LONDON, March 28 (Reuters Breakingviews) - BP (BP.L) and the Abu Dhabi National Oil Company (ADNOC) are tying the knot. The duo plan to set up a joint venture to buy gas assets in the eastern Mediterranean. Their opening gambit: a $2 billion offer to purchase half of Israeli offshore natural gas producer NewMed Energy (NWMDp.TA), and take it private in tandem with current top shareholder Delek (DLEKG.TA).

The 12.05 shekel ($3.4) per share offer price implies a 72% premium over NewMed’s Sunday share price. That’s less generous than it seems, given the shares have slumped since last summer. NewMed also has 45% of the prize Leviathan offshore gas field, the largest in the Mediterranean, and plans to double production to up to 24 billion cubic metres (bcm) by 2027. On the other hand, the $4 billion NewMed net asset value implied by BP and ADNOC’s bid is some way ahead of the $2.6 billion estimated by hedge fund Palliser during NewMed’s autumn dalliance with Capricorn Energy (CNE.L).

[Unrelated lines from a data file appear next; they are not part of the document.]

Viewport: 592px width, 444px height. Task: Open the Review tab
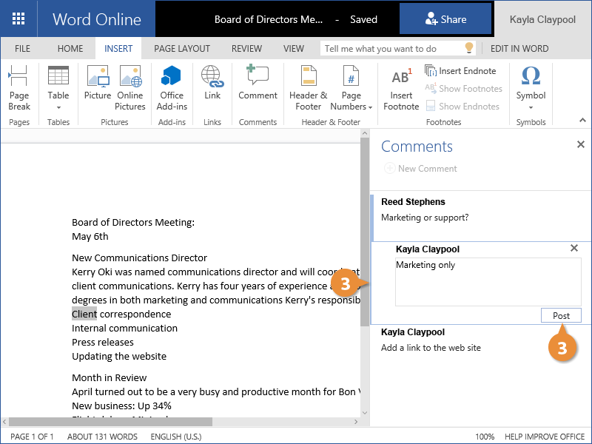coord(246,49)
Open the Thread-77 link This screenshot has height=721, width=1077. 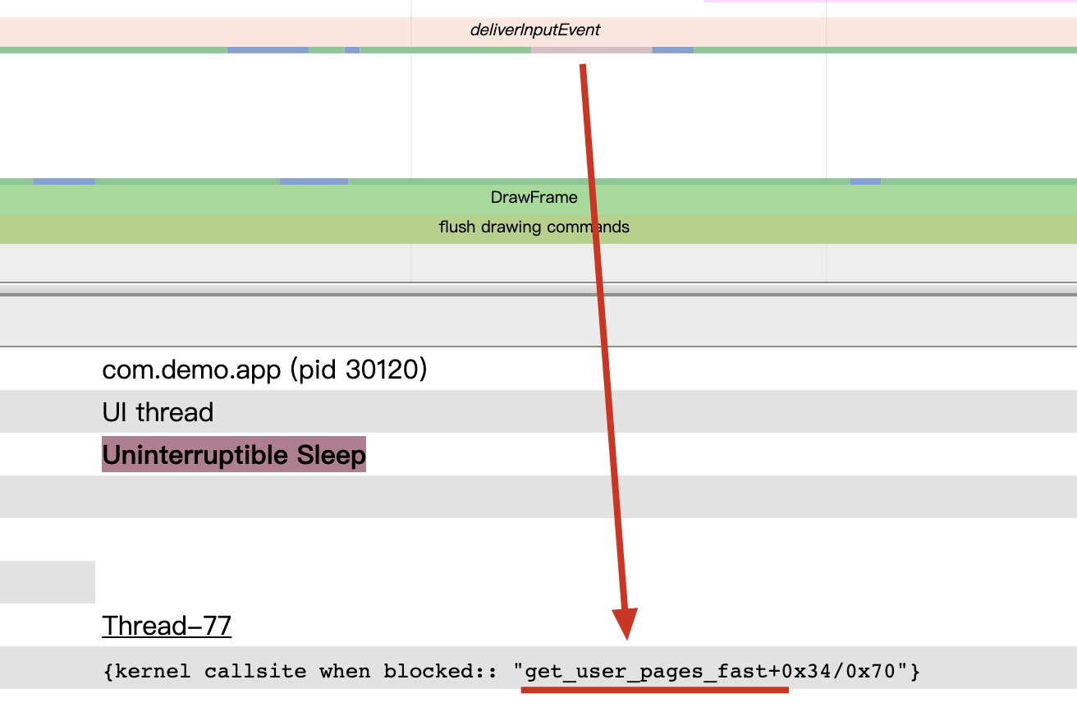point(166,626)
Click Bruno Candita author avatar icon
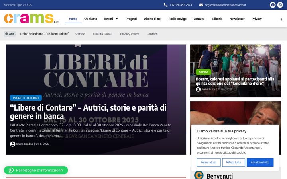The image size is (287, 179). [x=12, y=144]
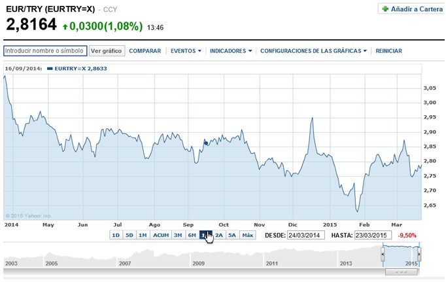446x282 pixels.
Task: Click REINICIAR to reset the chart
Action: [388, 51]
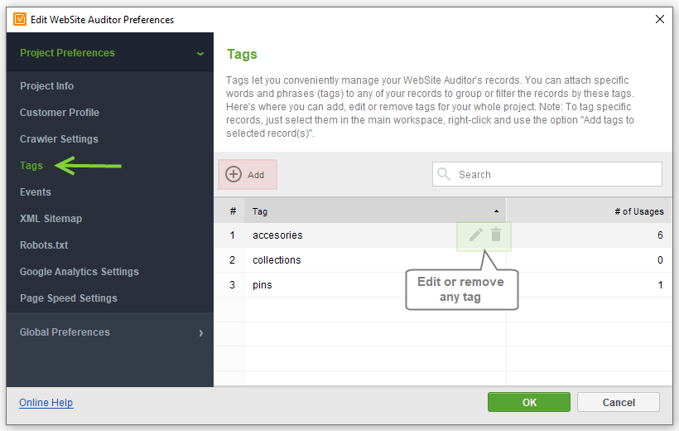Open Google Analytics Settings
679x431 pixels.
pos(79,271)
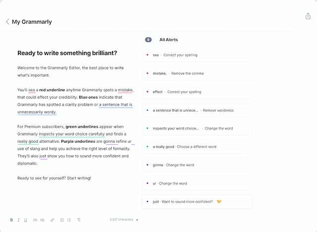Insert a link with the link icon
The width and height of the screenshot is (317, 232).
coord(53,220)
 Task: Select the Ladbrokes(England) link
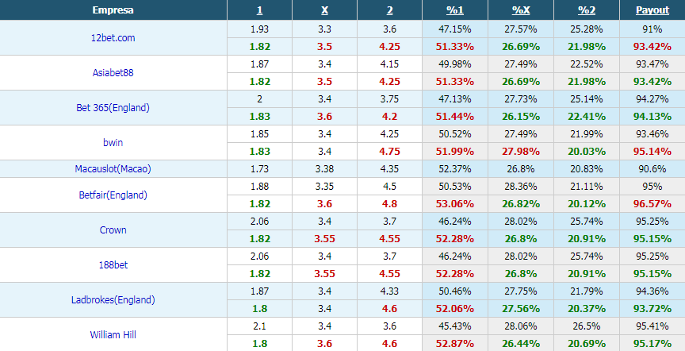tap(113, 300)
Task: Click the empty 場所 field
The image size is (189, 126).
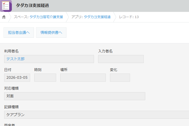Action: point(83,77)
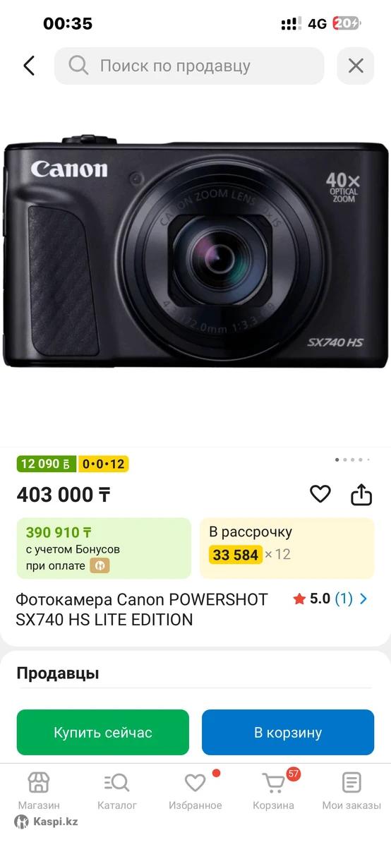The height and width of the screenshot is (847, 391).
Task: Click В корзину button
Action: tap(288, 733)
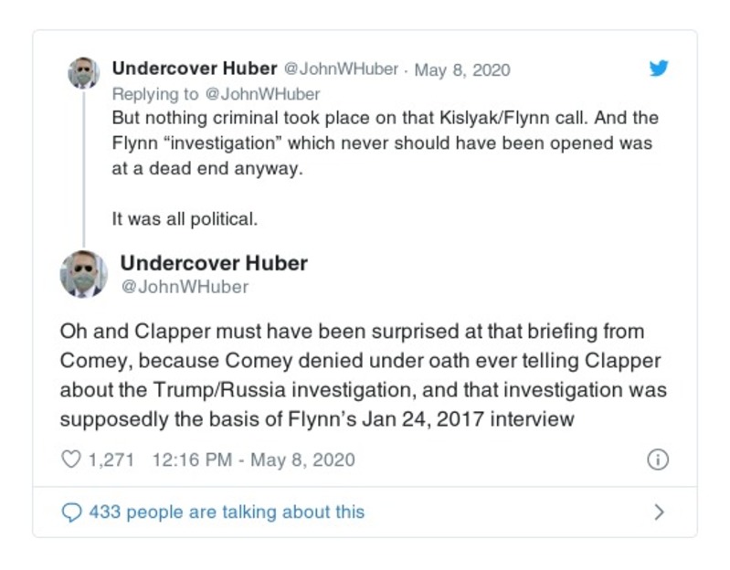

Still, ADNOC’s $150 billion acquisition war chest gives some capacity for largesse. And after rethinking the speed with which it’s cutting its oil and gas production, BP wants to show investors that it can identify suitable fossil fuel projects. NewMed has $1.8 billion of net debt it could do with paying down, and Israel has signed an agreement with the European Union to fill in the supply hole Russia has left. NewMed shares only jumped 38% to around 10 shekels on Tuesday, implying doubt about whether the deal will happen. But there are strong drivers for it to do so. (By Yawen Chen)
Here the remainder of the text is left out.